Well I think there is a big difference between judging someone which to me is condemning them without a second thought, and feeling concern about something.

OP posts:
Dontstepinthecowpat · 03/12/2014 11:45

Celeste you'd call the police, really? Do you want to think that through? Perhaps you'd hang around a minute or two to check the parents hadn't left them for two minutes while they picked up a parcel/dropped off at school/ nipped into their house for their purse.

I have a 2,4 and 6 year old and assess their safety all day long. It's a full time job. Sometimes leaving them in the car is the safer option that dragging three of them across a sorting office car park.

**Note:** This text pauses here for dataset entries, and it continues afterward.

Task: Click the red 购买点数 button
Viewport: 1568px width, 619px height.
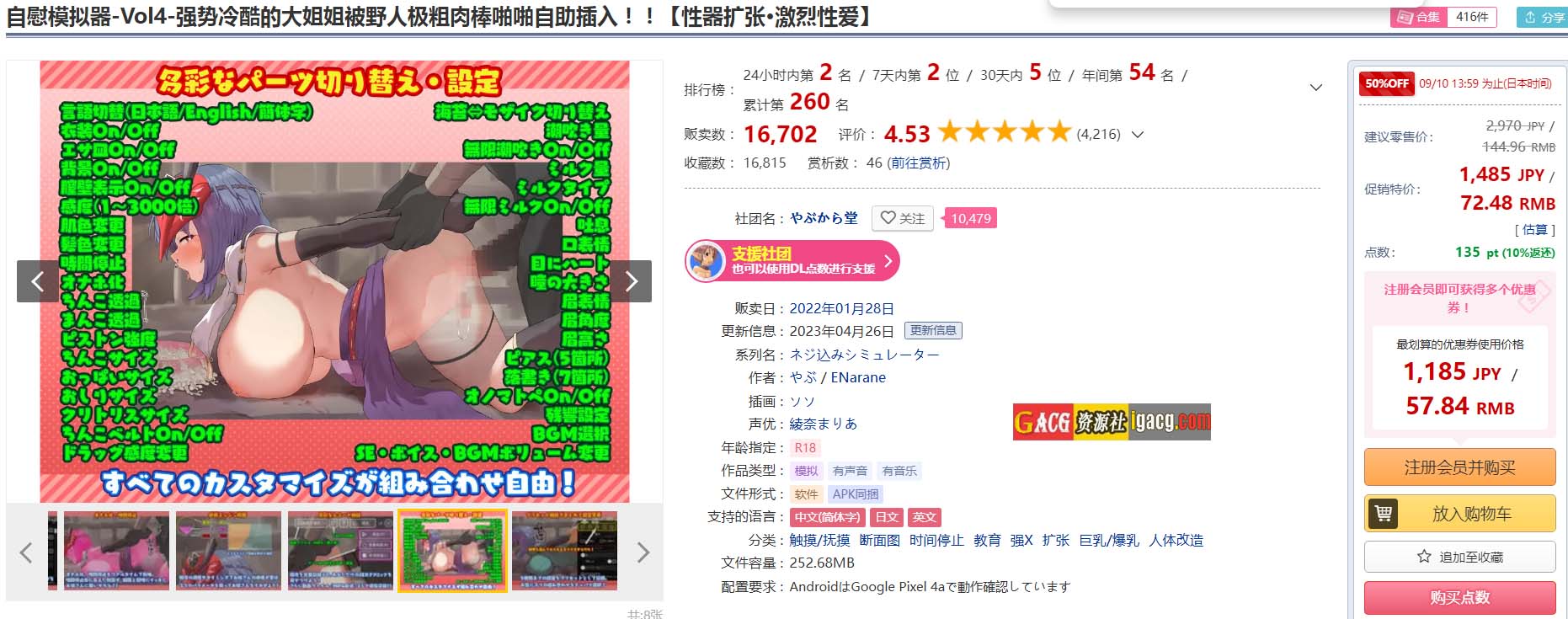Action: pyautogui.click(x=1459, y=598)
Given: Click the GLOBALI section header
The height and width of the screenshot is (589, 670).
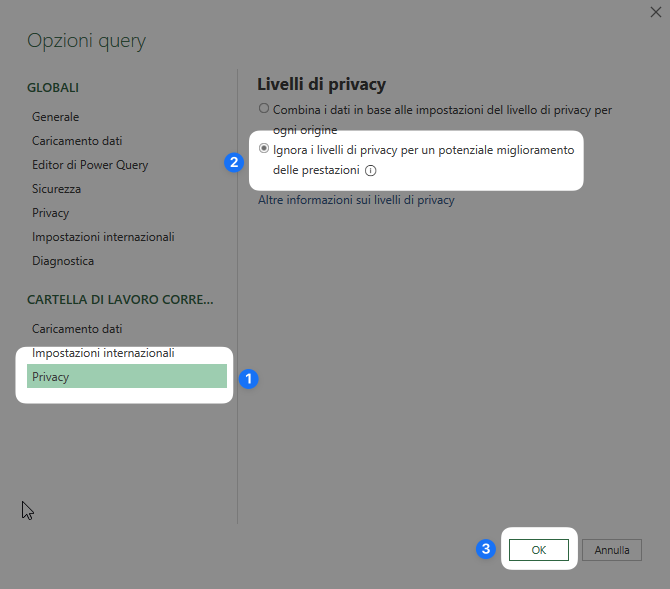Looking at the screenshot, I should coord(53,88).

Number3cometome · 03/12/2014 11:46

OP - I think you are totally right to bring this issue up.

You have seen something you don't feel comfortable with and you have asked for opinions. I think you are a brave lady for doing so, and I think you should be commended for doing so.

There are far too many people on this earth who ignore what is going on so as not to be criticised.

That being said, I do not feel that the mother is doing anything wrong, all children have different levels of maturity.

I had a DS in Year 7 who collects DD (Year 3) from school and takes her on a bus ride home.
DS is very mature, DD is a bit naughty but so far has behaved for DS.

DS has a mobile phone and texts me as soon as he is home.

School is aware of my arrangements and have no issue with it.

I think you are a lovely person for caring, and I hope you are not taking anything to heart as I do not believe anyone on here is critising you, just stating their point (that's the point of AIBU after all) Grin

however · 03/12/2014 11:49

I don't see a problem with what she is doing, unless they're crossing a busy road that isn't staffed by a lollipop person.

Primaryteach87 · 03/12/2014 11:49

She is the parent. She has decided it is a safe option for her children. It is not illegal. I think you should keep your opinions to yourself.

however · 03/12/2014 11:50

Oops, I also meant to say I agree about leaving the kids alone in the car unrestrained. My car was pretty much written off after the neighbour's 4 year old released the handbrake of their car.